> _DATA EXTRACTS_:
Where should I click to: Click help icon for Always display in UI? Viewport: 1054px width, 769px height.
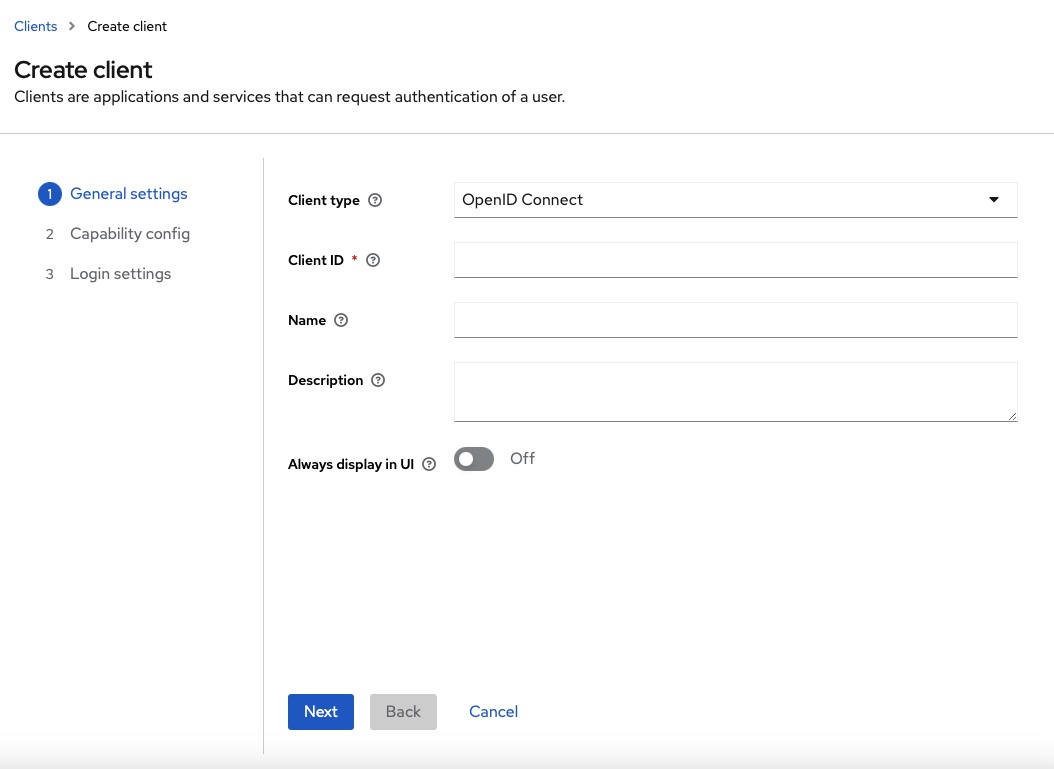[x=429, y=464]
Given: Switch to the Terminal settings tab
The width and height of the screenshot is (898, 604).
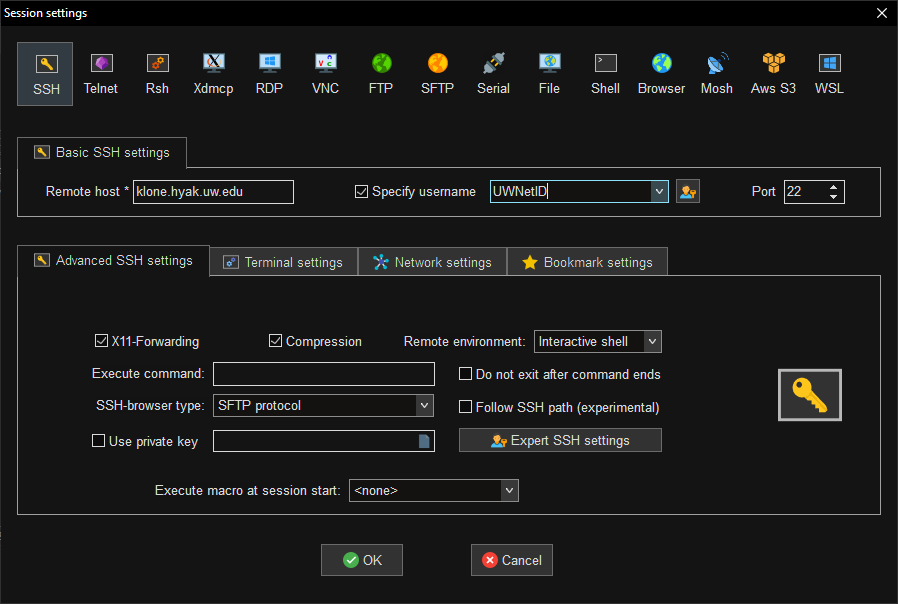Looking at the screenshot, I should pyautogui.click(x=283, y=262).
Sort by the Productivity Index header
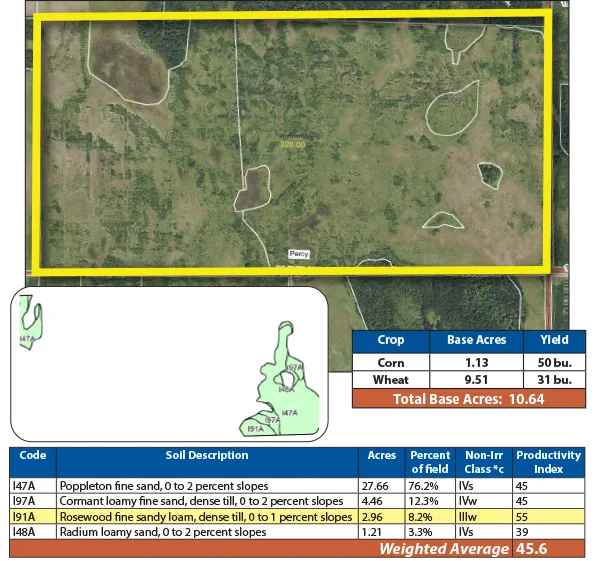The width and height of the screenshot is (604, 561). (548, 462)

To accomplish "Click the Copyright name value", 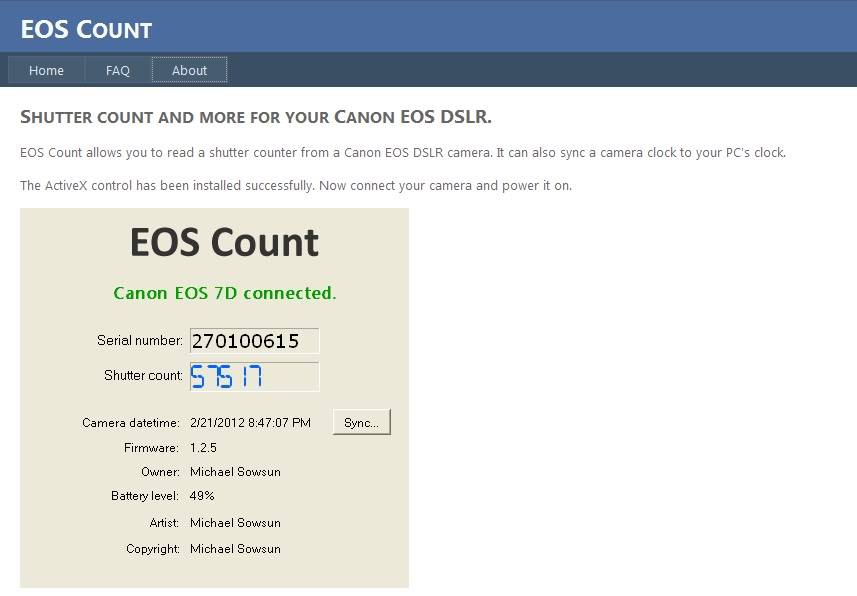I will pos(235,548).
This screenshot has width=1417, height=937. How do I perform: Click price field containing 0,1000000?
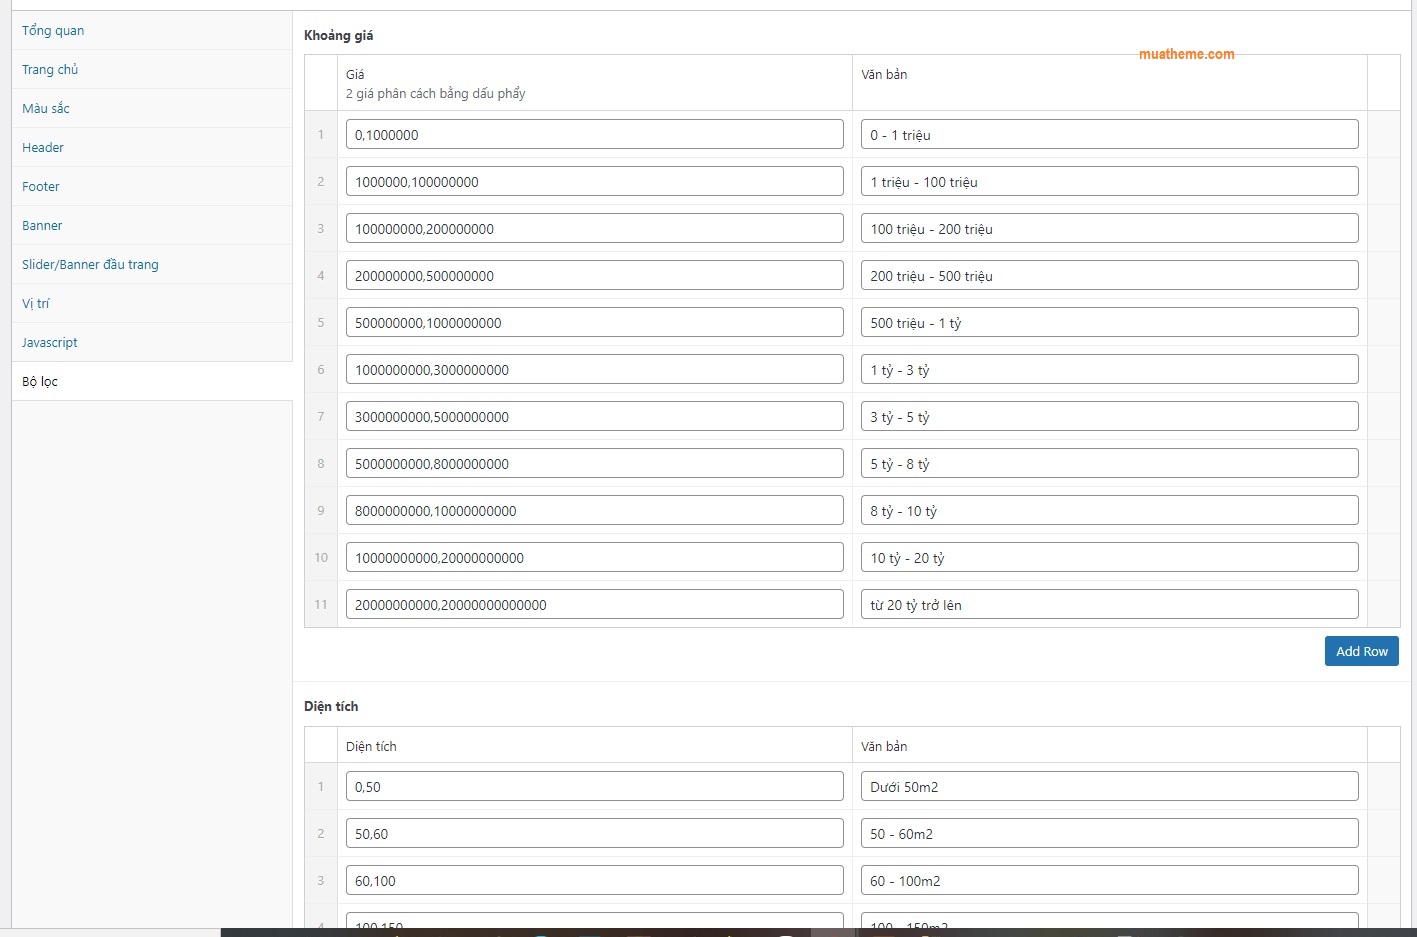coord(594,135)
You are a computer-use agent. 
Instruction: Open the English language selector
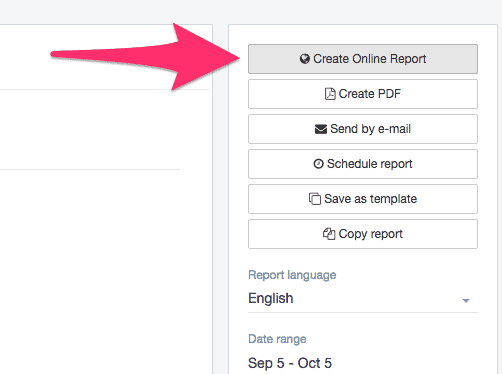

> _TASK TO CARRY OUT_:
Without any pictures, restate word for word only the lines from the one with "You are a computer-use agent." through the end of the listing.

> _RESPONSE BELOW_:
You are a computer-use agent. 
Instruction: Open the English language selector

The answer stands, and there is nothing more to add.